Task brief — Copy out word for word the part of the listing from the line with "This screenshot has height=720, width=1280." up to and including the last line of the listing.

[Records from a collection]

· · ·

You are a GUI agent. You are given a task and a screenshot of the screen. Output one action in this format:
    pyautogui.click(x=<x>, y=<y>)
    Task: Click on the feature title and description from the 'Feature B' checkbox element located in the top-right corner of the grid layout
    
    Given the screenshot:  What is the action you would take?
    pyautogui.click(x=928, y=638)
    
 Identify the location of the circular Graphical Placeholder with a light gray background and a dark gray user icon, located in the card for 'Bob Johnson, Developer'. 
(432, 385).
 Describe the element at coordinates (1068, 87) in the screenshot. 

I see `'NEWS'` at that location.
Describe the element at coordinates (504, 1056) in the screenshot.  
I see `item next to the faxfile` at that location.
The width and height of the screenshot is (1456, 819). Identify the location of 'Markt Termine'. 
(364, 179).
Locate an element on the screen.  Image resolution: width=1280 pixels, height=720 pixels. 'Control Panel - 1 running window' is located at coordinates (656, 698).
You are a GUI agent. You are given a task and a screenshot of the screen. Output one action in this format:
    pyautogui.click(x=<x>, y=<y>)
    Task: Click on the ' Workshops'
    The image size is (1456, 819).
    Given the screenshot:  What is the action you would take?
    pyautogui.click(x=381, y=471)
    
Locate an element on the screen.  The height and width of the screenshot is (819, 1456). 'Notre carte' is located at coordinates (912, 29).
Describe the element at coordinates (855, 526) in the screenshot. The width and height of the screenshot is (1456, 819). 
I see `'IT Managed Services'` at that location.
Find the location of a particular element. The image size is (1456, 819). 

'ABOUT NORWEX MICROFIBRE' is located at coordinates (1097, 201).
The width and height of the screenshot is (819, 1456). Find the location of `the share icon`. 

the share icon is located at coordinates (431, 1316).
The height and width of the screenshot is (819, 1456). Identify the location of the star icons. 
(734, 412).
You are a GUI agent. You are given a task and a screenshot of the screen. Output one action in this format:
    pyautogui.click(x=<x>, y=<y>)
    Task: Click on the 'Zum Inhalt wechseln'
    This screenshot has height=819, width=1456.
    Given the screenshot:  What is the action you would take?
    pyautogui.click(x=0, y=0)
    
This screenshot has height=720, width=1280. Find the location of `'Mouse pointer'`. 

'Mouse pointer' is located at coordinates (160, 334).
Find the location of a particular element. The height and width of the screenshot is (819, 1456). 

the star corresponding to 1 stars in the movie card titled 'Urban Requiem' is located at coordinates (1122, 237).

· · ·

Result of the exercise —
This screenshot has height=720, width=1280. Find the location of `'Mouse pointer'`. 

'Mouse pointer' is located at coordinates (160, 334).
Find the location of a particular element. The height and width of the screenshot is (819, 1456). 

the star corresponding to 1 stars in the movie card titled 'Urban Requiem' is located at coordinates (1122, 237).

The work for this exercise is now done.